Some thoughts on enhancing High Availability in oVirt

Thu Feb 16 02:52:19 UTC 2012

On 02/15/2012 01:55 AM, Itamar Heim wrote:
> On 02/15/2012 03:41 AM, Perry Myers wrote:
>>> As long as you expect the VM to enforce reliability on the raw
>>> storage devices then you are going to have problems with restarting
>>> HA VMs. If you switch your thinking to making the storage operations
>>> HA, then all you need is a response cache.
>>>
>>> A restarted VM replays the operation, and the cached response is
>>> retransmitted (or the operation is benignly re-applied). Without
>>> defining the operations so that they can be benignly re-applied or
>>> adding a response cache you will always be able to come up with some
>>> order of failure that won't work.
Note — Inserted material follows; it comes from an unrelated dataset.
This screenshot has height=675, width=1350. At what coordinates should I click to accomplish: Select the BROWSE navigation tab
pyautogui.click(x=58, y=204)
There is no cost-effective way to
>>> guarantee that you snapshot the VM only when there is no in-flight
>>> storage activity.
>>
>> How is this any different than a bare metal host crashing while writes
>> are in flight either to a local disk or FC disk?  When something crashes
>> (be it physical or virtual) you're always going to lose some data that
>> was in flight but not committed to disk (network has same issue).  It's
>> up to individual applications to be resilient to this.
>>
>> I think this issue is somewhat orthogonal to simply providing reduced
>> MTTR by restarting failed services or VMs.
> 
> don't you fence the other node first to make sure it won't write after
> you started another one?

yes

> here we are talking about moving the VM, without fencing the host.

Ok.   I don't see how that's possible...  If you don't fence the other
host (either by cutting off I/O via sanlock, SCSI reservations or power
fencing) then you always run the risk of both VMs accessing shared
storage at the same time from two different hosts leading to data
corruption.